## Source data
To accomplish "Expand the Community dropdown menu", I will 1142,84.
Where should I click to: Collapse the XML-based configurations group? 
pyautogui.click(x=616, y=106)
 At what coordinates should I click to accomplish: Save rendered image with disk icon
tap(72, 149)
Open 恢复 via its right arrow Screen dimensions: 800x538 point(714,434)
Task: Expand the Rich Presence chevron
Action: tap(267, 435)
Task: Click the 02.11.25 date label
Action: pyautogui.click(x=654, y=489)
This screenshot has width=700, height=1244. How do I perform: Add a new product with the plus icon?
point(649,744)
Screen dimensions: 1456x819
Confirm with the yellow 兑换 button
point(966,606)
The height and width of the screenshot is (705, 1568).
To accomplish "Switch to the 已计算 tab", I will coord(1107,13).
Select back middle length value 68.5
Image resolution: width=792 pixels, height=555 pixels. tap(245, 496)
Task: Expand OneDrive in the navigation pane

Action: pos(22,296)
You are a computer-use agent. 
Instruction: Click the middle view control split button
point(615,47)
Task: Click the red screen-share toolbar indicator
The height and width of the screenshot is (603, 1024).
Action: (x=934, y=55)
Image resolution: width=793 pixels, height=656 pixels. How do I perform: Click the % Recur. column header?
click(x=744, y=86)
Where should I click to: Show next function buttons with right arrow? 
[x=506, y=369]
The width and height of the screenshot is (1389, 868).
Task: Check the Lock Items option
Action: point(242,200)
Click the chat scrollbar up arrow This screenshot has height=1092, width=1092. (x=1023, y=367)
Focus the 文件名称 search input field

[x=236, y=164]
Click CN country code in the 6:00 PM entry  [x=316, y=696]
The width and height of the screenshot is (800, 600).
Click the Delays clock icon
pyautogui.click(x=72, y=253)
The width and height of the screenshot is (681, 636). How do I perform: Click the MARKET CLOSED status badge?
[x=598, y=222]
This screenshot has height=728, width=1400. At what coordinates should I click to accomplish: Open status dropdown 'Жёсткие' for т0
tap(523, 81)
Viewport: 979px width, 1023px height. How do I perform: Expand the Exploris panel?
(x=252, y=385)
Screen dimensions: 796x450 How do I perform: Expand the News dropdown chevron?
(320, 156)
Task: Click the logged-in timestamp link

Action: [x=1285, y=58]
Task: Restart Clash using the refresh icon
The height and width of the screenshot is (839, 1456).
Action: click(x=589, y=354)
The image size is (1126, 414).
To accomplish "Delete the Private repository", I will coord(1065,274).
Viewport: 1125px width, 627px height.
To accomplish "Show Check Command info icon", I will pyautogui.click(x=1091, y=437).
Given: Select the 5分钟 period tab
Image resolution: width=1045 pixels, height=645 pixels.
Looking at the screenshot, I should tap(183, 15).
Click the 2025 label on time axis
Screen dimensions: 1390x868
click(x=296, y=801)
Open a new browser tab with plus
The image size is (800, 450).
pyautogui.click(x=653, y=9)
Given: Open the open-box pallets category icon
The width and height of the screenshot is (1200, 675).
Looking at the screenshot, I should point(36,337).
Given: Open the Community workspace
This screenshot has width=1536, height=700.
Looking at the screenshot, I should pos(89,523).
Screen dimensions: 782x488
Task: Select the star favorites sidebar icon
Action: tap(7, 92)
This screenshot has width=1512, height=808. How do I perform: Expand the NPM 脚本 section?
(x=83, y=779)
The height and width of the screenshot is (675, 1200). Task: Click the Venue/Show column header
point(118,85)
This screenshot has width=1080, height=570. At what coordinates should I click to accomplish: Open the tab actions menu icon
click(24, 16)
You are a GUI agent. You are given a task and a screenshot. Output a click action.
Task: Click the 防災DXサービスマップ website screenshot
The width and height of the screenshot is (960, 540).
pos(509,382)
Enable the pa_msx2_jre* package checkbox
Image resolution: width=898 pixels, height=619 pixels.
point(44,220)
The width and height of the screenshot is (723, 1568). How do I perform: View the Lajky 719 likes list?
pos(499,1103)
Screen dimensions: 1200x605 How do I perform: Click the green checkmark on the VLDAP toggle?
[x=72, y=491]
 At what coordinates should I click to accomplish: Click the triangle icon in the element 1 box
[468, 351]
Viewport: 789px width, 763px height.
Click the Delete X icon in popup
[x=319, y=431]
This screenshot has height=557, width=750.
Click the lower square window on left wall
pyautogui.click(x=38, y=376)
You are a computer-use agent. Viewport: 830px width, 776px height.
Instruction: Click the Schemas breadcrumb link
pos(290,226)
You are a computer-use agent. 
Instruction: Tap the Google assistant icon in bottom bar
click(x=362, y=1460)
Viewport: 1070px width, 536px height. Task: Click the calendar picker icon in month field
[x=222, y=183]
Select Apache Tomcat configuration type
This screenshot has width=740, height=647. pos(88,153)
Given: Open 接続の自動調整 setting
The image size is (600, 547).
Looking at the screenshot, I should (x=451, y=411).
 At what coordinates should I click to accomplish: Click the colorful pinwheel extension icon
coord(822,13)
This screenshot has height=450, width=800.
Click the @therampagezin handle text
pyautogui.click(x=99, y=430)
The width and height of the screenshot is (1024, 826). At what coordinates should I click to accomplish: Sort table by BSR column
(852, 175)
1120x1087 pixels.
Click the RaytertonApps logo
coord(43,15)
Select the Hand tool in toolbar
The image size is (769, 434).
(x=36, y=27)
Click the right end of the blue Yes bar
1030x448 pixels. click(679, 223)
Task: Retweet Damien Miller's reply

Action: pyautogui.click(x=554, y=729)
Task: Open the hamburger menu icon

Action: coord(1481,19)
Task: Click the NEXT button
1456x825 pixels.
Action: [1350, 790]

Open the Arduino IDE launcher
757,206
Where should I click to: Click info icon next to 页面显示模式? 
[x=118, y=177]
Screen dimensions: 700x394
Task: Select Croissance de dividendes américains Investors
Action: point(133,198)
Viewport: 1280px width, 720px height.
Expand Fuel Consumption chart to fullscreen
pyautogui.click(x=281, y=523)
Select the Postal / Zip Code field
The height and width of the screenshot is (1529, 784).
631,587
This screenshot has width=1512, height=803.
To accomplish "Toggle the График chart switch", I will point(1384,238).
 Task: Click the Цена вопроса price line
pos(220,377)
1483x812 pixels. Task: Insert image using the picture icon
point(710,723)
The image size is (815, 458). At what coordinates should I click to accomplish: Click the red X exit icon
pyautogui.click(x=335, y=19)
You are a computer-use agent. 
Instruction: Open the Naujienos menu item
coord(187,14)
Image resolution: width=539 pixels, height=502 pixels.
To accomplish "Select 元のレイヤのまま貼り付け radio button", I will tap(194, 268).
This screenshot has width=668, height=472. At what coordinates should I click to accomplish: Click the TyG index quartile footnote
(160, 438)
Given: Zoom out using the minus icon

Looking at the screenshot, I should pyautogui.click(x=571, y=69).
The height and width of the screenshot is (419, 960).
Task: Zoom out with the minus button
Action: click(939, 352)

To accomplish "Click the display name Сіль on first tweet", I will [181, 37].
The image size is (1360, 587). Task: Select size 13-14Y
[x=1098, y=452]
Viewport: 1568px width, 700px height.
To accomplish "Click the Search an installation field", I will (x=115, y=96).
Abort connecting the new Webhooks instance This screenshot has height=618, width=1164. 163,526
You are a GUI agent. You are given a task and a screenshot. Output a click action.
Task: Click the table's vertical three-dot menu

## Directions for this task
Gather every line from the items above that contains the word "Show". Match case.

## Exercise answer
Where should I click to: Show next function buttons with right arrow? 
To accomplish "Show Check Command info icon", I will pyautogui.click(x=1091, y=437).
The height and width of the screenshot is (675, 1200). Task: Click the Venue/Show column header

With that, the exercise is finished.